|Asia Foundation Blog Post|
Photo by Karl Grobl
Banerjee's feisty and emotional politics have captured international attention, but equally notable is J. Jayalalithaa's win in Tamil Nadu. A famous Tamil film star, she transitioned into a successful political career and is now serving her third term as chief minister of the state. She has been dogged by charges of corruption and extravagant living (including the rumor she once took 48 suitcases for a 3 day trip to Delhi, which seems so ridiculously extravagant that it's probably not true, despite being published by BBC).
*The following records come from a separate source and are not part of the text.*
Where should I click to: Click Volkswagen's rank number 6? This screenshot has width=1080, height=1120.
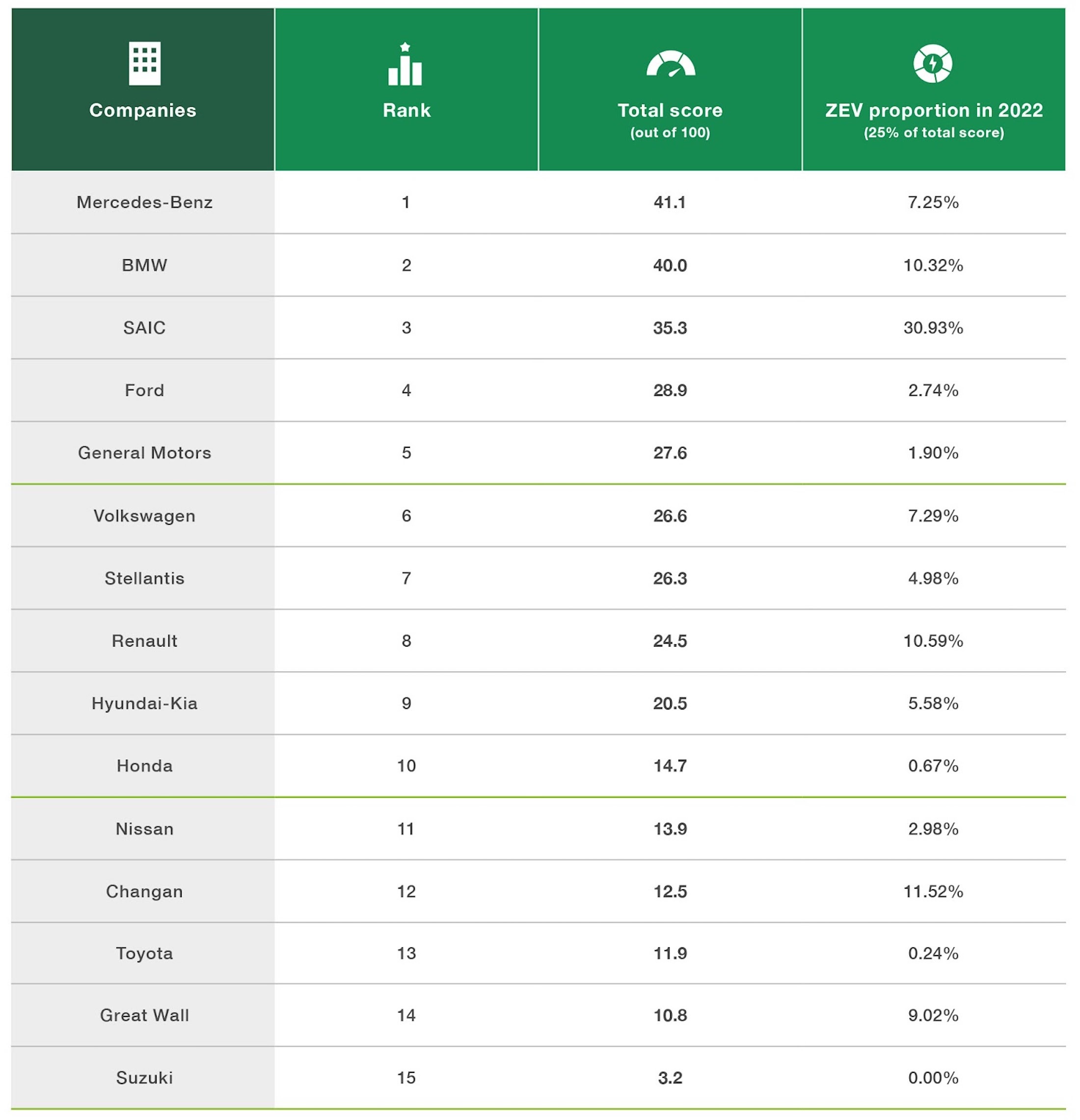pos(406,516)
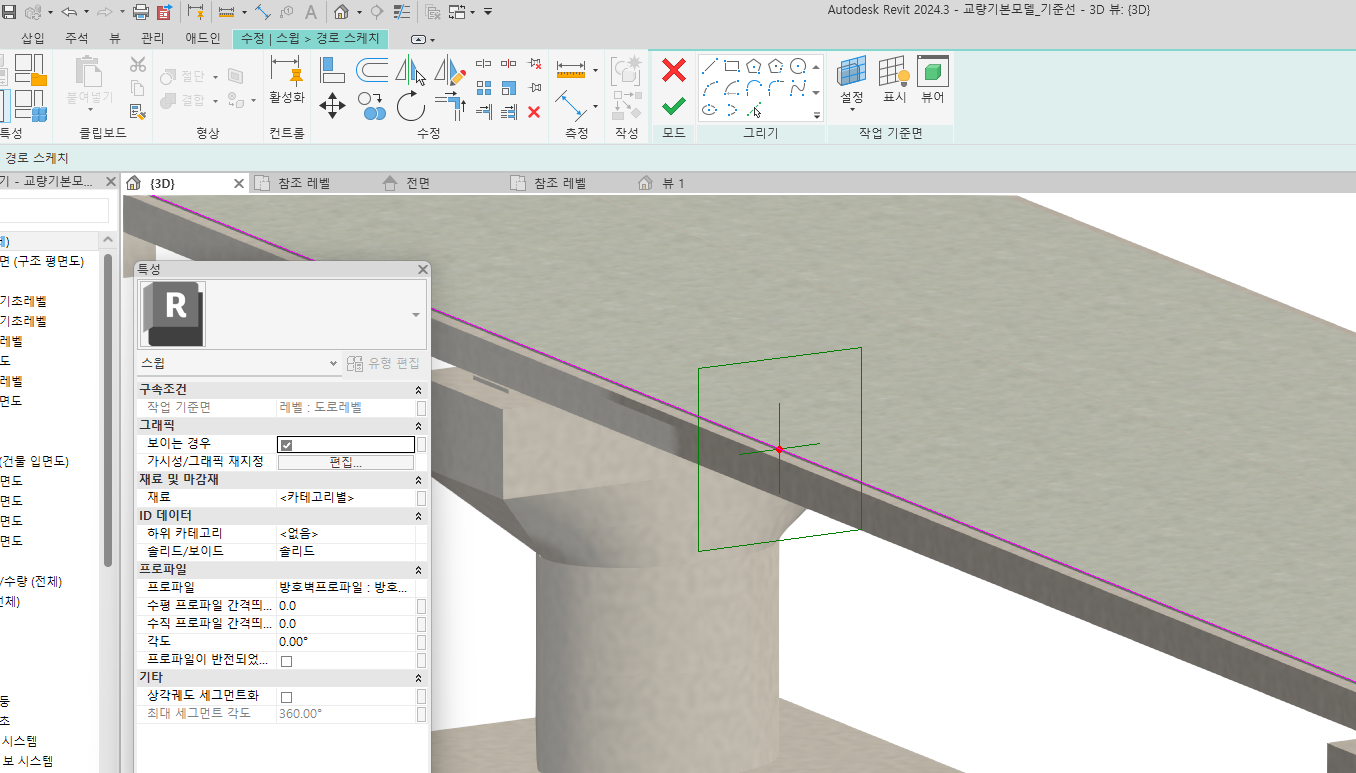The image size is (1356, 773).
Task: Click the 편집... button for graphic overrides
Action: (x=345, y=462)
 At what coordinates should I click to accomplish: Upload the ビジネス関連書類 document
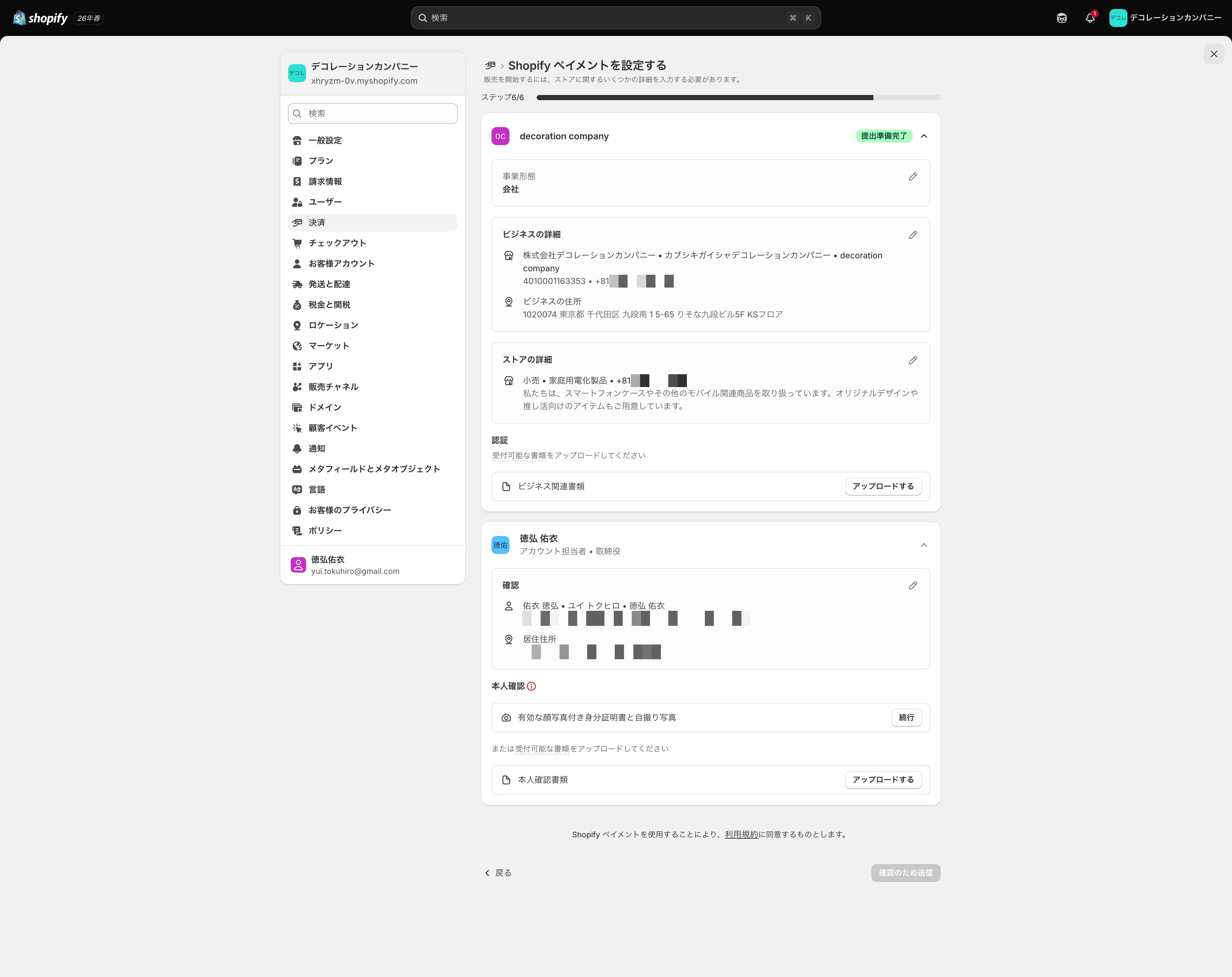pyautogui.click(x=883, y=487)
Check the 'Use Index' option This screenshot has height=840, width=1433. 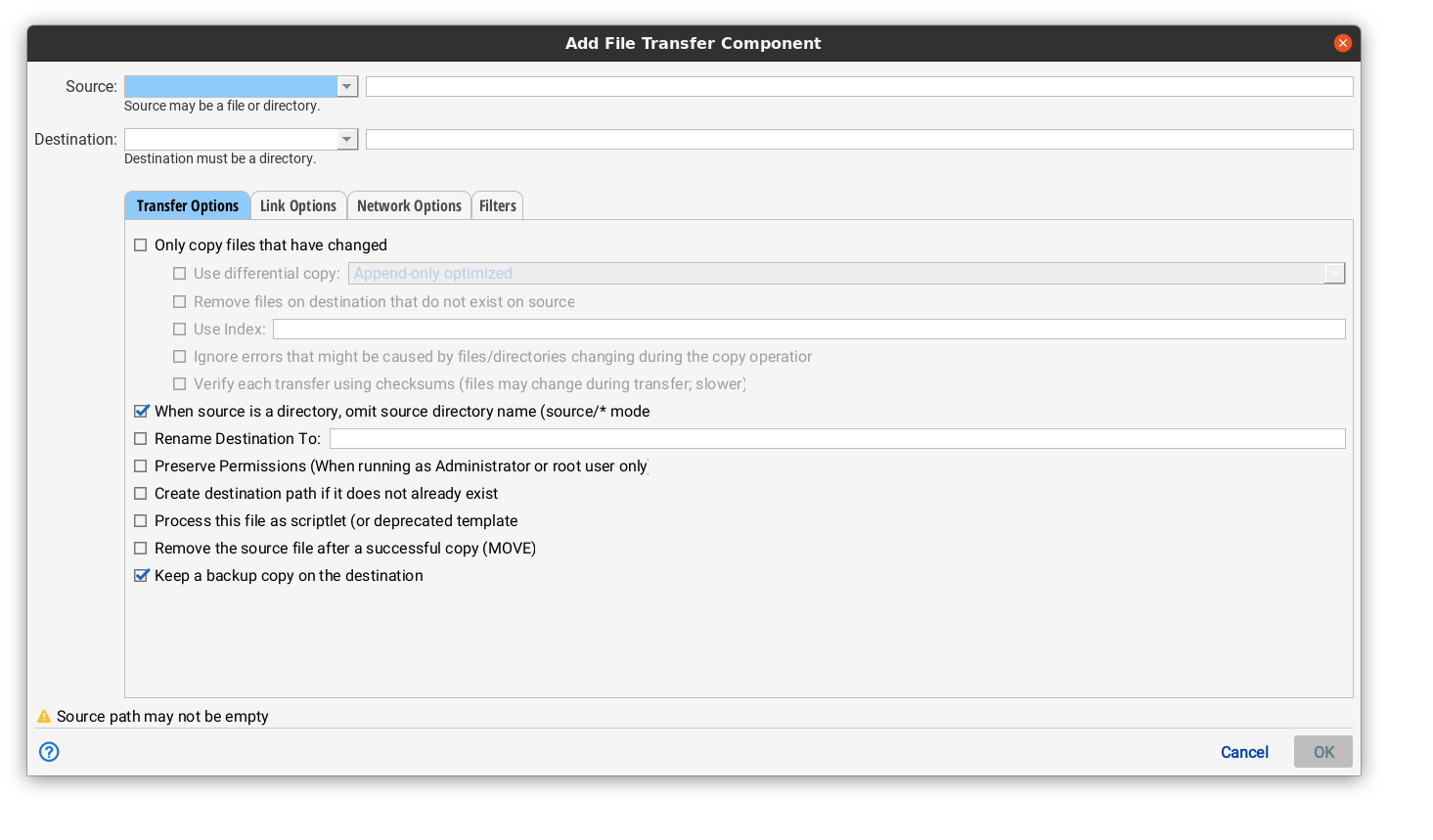pyautogui.click(x=179, y=329)
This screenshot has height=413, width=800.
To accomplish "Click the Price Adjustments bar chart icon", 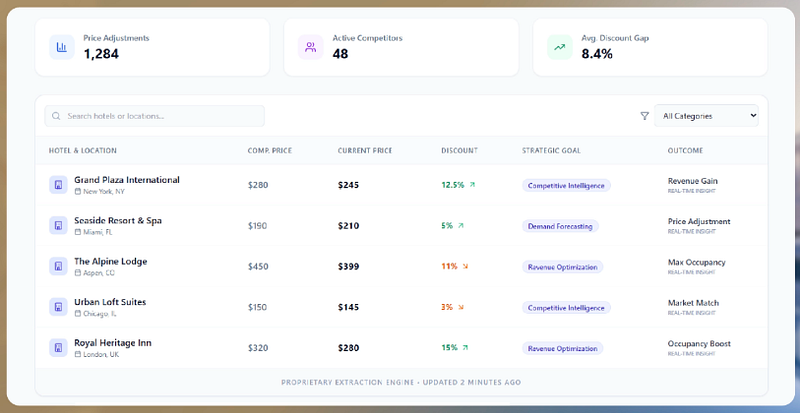I will point(62,47).
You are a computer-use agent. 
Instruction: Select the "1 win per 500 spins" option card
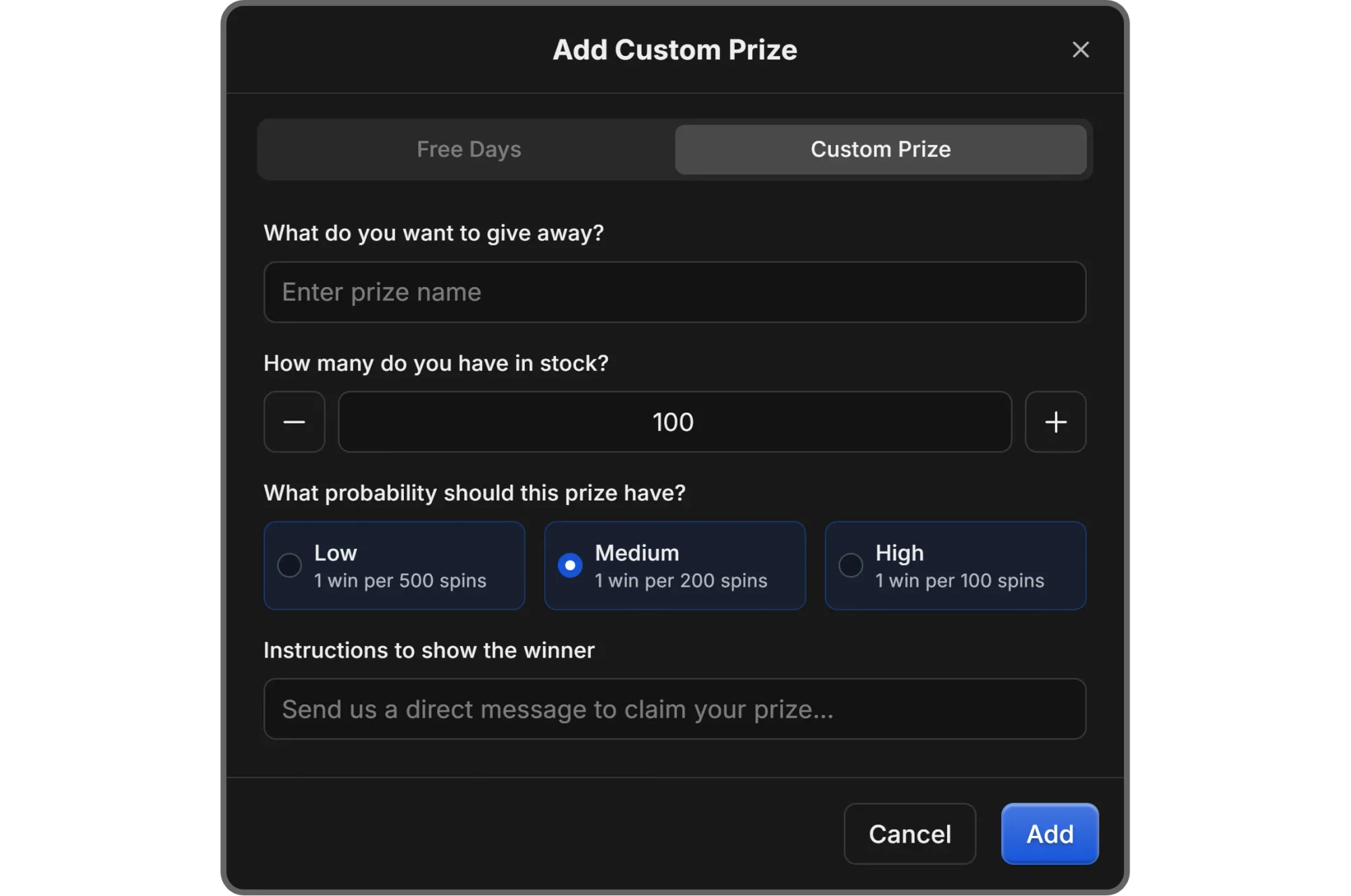[394, 566]
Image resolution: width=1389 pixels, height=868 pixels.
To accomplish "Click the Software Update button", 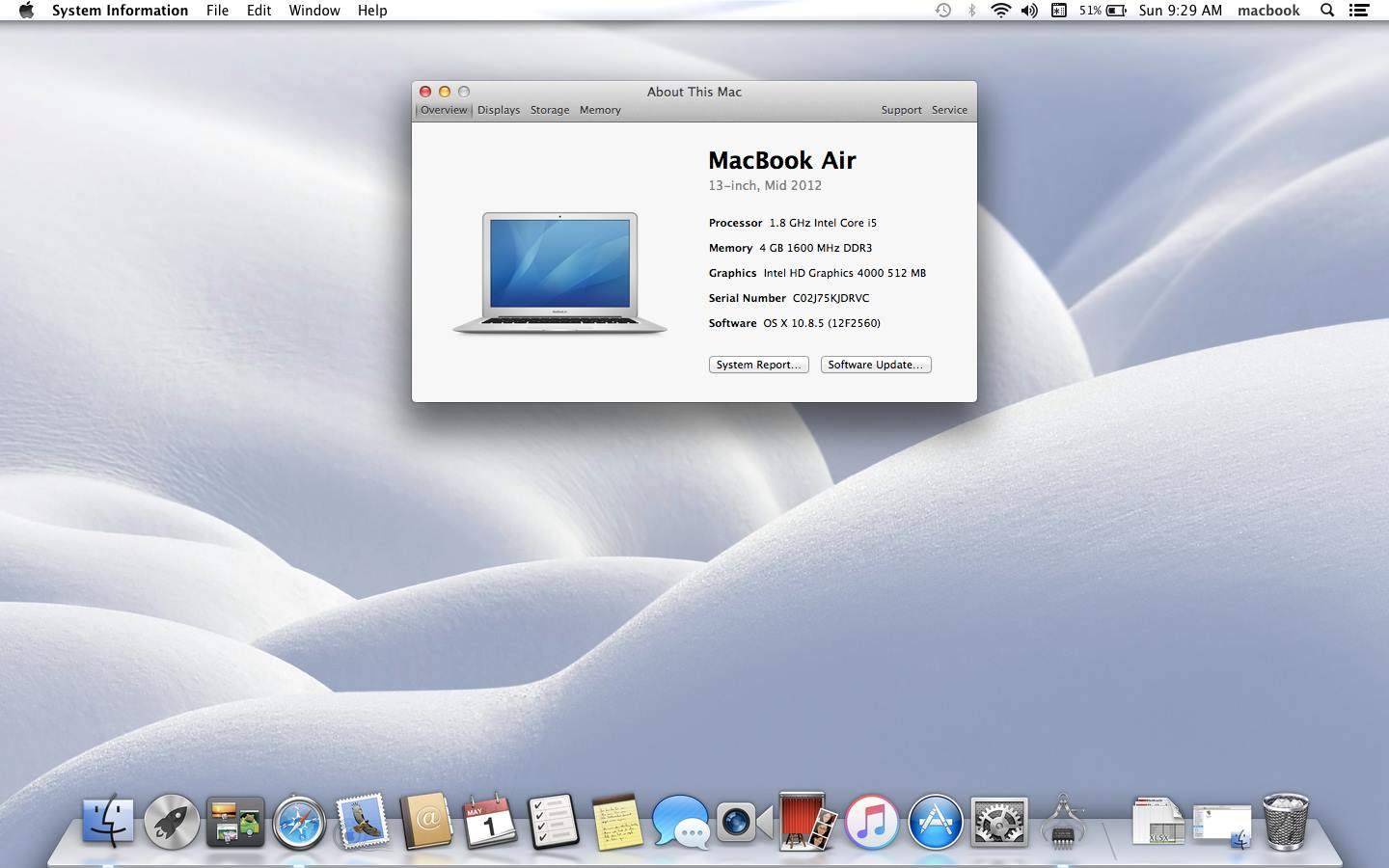I will pyautogui.click(x=876, y=365).
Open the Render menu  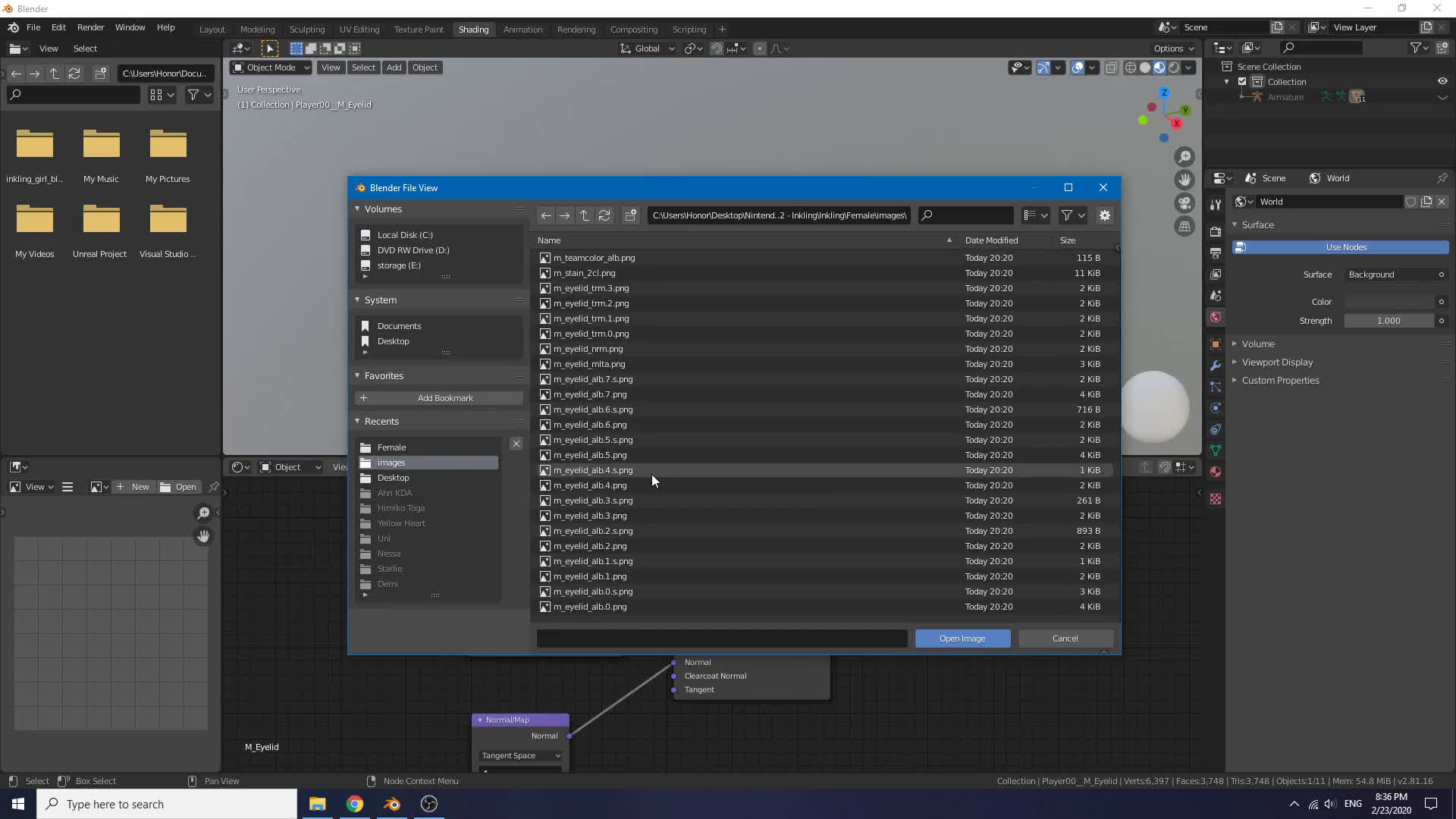[x=90, y=27]

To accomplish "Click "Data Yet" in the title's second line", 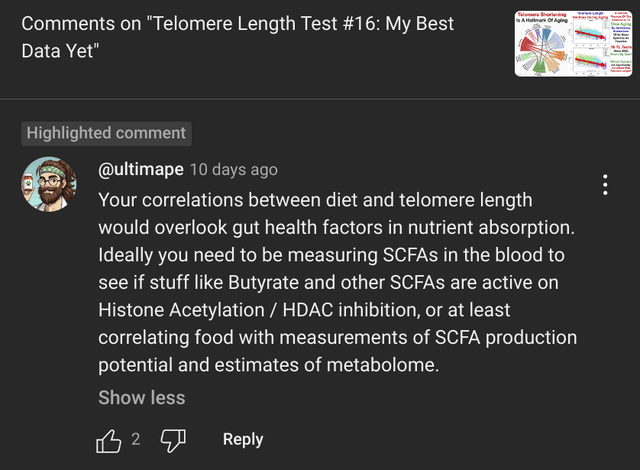I will pos(58,50).
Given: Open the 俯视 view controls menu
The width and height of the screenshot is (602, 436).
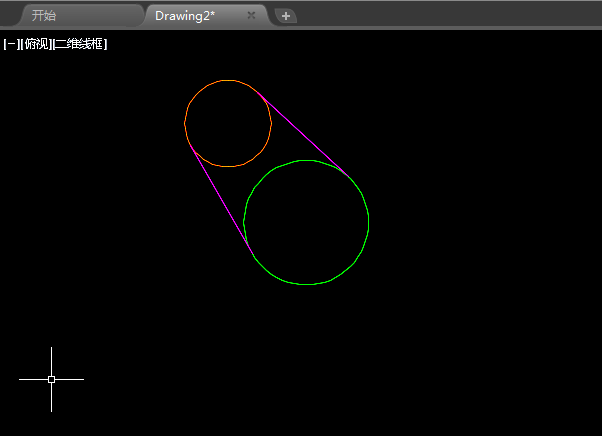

What's interesting to me is that we're seeing women from a variety of backgrounds coming to prominence in Indian politics. Mayawati comes from a disadvantaged background, Banerjee a lower-middle class background, and although Jayalalithaa comes from a good family, her career started outside the world of politics. Sonia Gandhi, president of the Indian National Congress and currently considered one of the world's leading female political leaders, was drawn into politics after the assassination of her husband, Rajiv Gandhi. Rajiv's mother, of course, is none other than Indira Gandhi. Indira, despite several missteps in office, is still recognized as one of the most important politicians in Indian history. Yet would she have been elected if she wasn't Nehru's daughter? Perhaps not. Would Sonia Gandhi have become involved in politics if she wasn't the daughter-in-law and wife of two assassinated Indian prime ministers? Most definitely not. Although India has a history of electing women to prominent positions, it's nice to see that today's female leaders are making their own way. Which may be why their idiosyncratic, strong personalities often place them at the center of controversy.